Re: experiments in query optimization

From: Faheem Mitha <faheem(at)email(dot)unc(dot)edu>
To: Eliot Gable <egable+pgsql-performance(at)gmail(dot)com>
Cc: Robert Haas <robertmhaas(at)gmail(dot)com>, Kevin Grittner <Kevin(dot)Grittner(at)wicourts(dot)gov>, pgsql-performance(at)postgresql(dot)org
Subject: Re: experiments in query optimization
Date: 2010-04-01 18:15:13
Message-ID: alpine.DEB.2.00.1004012230520.17251@orwell.homelinux.org
Views: Raw Message | Whole Thread | Download mbox | Resend email
Thread:
Lists: pgsql-performance


Hi Eliot,

Thanks for the comment.

On Thu, 1 Apr 2010, Eliot Gable wrote:

> On Thu, Apr 1, 2010 at 7:46 AM, Faheem Mitha <faheem(at)email(dot)unc(dot)edu> wrote:

> Looking at this more closely, idlink_id and anno_id are primary keys, so
> already have indexes on them, so my understanding (from the docs) is
> there is no purpose in creating them. That's why I removed the indexes
> that were there (back last August, actually, according to my logs).
> Anyway, doesn't look there is anything I can do here. Does anyone have
> additions or corrections to this?

> When you do a join, you typically have a foreign key in one table
> referencing a primary key in another table. While designating a foreign
> key does put a constraint on the key to ensure referential integrity, it
> does not put an index on the column that is being designated as a
> foreign key.
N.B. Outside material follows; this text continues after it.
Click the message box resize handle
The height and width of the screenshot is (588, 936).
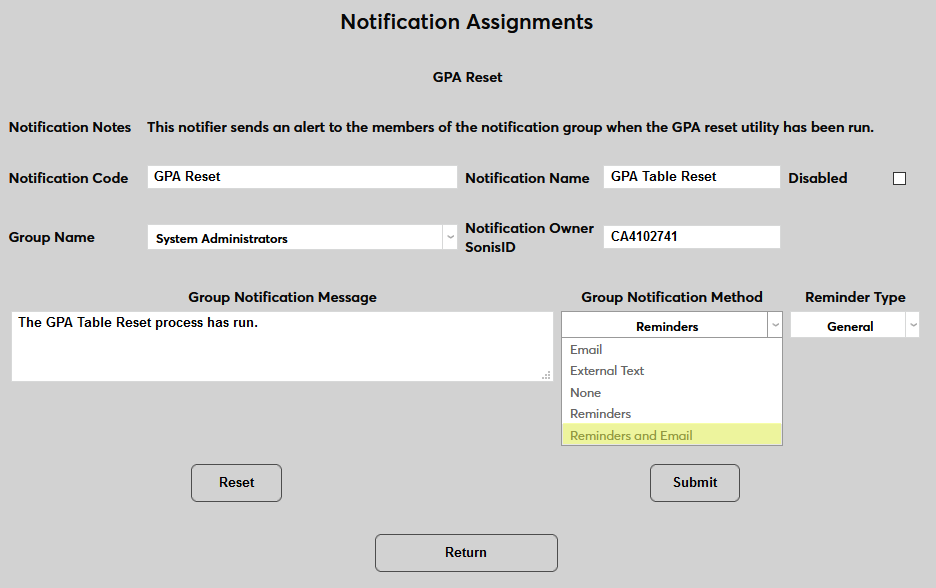[547, 376]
If I understand correctly, the scan done as the inner loop
> of the nested loop scan for the join is going to be your foreign key
> column, not your primary key column. Thus, if you have no index on the
> foreign key column, you will be forced to do a sequential table scan to
> do the join. In that case the hash-based join will almost certainly be
> faster (especially for such a large number of rows). If you put an index
> on the foreign key, then the inner scan can be an index scan and that
> might turn out to be faster than building the hash indexes on all the
> table rows.

> Somebody can correct me if I'm wrong.

I had set the foreign keys in question (on the geno table) to be primary
keys. This is because this setup is basically a glorified spreadsheet, and
I don't want more than one cell corresponding to a particular tuple of
idlink.id and anno.id (the conceptual rows and cols). Since a primary key
defines an index, I thought putting indexes on idlink_id and anno_id was
redundant. However, it looks like (unsurprisingly) the index corresponding
to the primary key is across both columns, which may not be what is wanted
for the aforesaid join. Ie.

ALTER TABLE ONLY geno ADD CONSTRAINT geno_pkey PRIMARY KEY (idlink_id, anno_id)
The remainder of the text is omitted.